Dampak Perubahan Iklim di Antarktika: Gunung Es Runtuh, Habitat Penguin Diancam
Perubahan iklim semakin nyata, khususnya di Antarktika.
Gerry Utama, seorang peneliti geomorfologi Antarktika dari Indonesia di Saint Petersburg State University, mengatakan bahwa selama ekspedisinya ke Antarktika, dia melihat bongkahan es besar yang terapung bahkan sebelum mencapai perairan es.
Gerry mengatakan dalam podcast, “Kalau mau lihat perubahan iklim itu ke Antarktika. Kita waktu kita mulai ekspedisi dari Cape Town (Afsel), dua hari itu masih di laut selatan, laut samudera selatan, dan itu belum ada es, itu kita sudah lihat iceberg itu sudah mengambang, dalam ukuran yang besar.”

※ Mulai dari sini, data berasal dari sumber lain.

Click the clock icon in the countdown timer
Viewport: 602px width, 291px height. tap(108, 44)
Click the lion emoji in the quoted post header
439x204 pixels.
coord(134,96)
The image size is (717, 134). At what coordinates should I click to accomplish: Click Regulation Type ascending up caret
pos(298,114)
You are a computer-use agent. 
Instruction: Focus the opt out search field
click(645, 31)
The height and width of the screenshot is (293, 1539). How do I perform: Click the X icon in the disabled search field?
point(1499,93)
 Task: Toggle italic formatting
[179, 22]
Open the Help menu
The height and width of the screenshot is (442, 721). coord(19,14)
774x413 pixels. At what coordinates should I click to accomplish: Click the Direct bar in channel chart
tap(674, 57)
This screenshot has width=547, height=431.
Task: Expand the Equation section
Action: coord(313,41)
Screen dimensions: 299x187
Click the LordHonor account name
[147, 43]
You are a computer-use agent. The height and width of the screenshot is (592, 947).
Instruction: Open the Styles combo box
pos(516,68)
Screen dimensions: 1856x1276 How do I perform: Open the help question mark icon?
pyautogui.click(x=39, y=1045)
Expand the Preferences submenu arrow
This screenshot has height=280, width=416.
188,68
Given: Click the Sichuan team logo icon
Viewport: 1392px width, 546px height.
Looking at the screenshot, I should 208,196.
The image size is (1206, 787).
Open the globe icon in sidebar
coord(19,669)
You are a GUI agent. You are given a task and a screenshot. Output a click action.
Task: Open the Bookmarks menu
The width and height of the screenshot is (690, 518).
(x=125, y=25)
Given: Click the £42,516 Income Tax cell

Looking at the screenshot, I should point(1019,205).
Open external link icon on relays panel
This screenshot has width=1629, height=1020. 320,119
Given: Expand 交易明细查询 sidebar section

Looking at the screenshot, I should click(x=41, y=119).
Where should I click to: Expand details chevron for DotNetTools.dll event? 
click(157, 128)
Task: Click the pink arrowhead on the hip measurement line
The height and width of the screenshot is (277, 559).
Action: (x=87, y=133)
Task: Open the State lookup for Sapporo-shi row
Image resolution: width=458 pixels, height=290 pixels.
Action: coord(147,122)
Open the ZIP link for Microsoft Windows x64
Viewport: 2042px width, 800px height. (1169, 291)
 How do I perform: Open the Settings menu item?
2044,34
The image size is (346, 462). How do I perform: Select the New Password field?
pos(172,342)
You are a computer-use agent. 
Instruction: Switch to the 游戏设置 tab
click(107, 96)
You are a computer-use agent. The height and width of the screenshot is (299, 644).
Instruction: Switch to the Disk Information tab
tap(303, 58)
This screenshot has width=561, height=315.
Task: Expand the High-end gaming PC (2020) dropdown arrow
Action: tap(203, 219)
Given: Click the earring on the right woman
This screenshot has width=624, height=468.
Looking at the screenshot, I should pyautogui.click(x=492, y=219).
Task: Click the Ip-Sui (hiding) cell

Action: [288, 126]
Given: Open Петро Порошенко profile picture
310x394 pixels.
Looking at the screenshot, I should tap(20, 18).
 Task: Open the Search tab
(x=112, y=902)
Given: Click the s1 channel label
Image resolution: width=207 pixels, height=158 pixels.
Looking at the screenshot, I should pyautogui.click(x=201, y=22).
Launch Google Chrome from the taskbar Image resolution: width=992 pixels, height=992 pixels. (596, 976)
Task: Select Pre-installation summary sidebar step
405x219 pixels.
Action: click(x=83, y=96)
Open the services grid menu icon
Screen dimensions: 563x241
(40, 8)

Sangat Berpengaruh pada Ekosistem
Fenomena ini adalah salah satu dari banyak bukti bahwa kutub selatan mengalami peningkatan suhu yang signifikan.
Gunung es terbesar di dunia, A23a, berukuran lebih dari dua kali London, hanyut menuju Georgia Selatan dan mengancam habitat anjing laut dan penguin.
Orang-orang yang biasa mencari makan dan membesarkan anak-anaknya di dalam air harus berenang lebih jauh, menghabiskan lebih banyak energi, dan akhirnya menghasilkan angka kematian anak yang lebih tinggi.
“Gunung es pernah terdampar di sana di masa lalu dan itu telah menyebabkan kematian yang signifikan bagi anak penguin dan anak anjing laut,” kata Andrew Meijers, ahli oseanografi fisik di Survei Antartika Inggris, Jumat (24/1) dikutip dari AFP.
Perubahan juga dapat diamati dari darat. Sejak tahun 1986, tutupan tanaman Semenanjung Antarktika telah meningkat lebih dari sepuluh kali lipat, menurut penelitian terbaru yang diterbitkan dalam Nature Geoscience.
Menurut Dr. Thomas Roland dari Universitas Exeter, “Ini bukti bahwa bahkan wilayah sekeras Antarktika pun tak luput dari perubahan iklim.” Lumut hijau sekarang menutupi lebih dari 12 km2 wilayah yang dulunya tertutup es.
Musim Dingin Tak Lagi Sama Selama enam bulan ekspedisinya, Gerry menyaksikan sendiri bagaimana es mencair bahkan di musim dingin.
Di tebing-tebing pulau, di daratan benua langsung, gletser benar-benar ambles. Gerry mengatakan, “Jadi di depan mata pernah (lihat)”. “Harusnya es tetap ada di musim dingin, tapi kenyataannya volumenya tetap berkurang,” katanya.
Gerry menjelaskan bahwa perubahan suhu global adalah siklus alam yang terjadi dari waktu ke waktu. Namun, kali ini, dampaknya jauh lebih cepat dan lebih besar.
Jadi, kerentanan iklim berdampak pada manusia, jadi saya lebih suka menyebutnya kerentanan iklim. Gerry menyatakan, “Tapi jika global warming itu sudah pasti secara periode bahwa Bumi mengalami dinamika iklim.”
Ia mengatakan bahwa perubahan suhu saat ini sangat besar dan berdampak pada keseimbangan lingkungan. “Sehingga maka muncul istilah-istilah baru antroposen ya, bagaimana paham bumi ini telah dikontrol oleh aktivitas manusia,” katanya.
Di masa lalu, Antarktika dianggap sebagai benteng es yang abadi.
Itu sekarang menjadi “laboratorium hidup” untuk memahami dampak pemanasan global karena perubahan iklim.
Suhu Bumi lebih panas di zaman tersier, ketika kepulauan Indonesia terbentuk. Gerry mengatakan, “Tapi bedanya, kali ini manusialah yang menjadi korbannya.”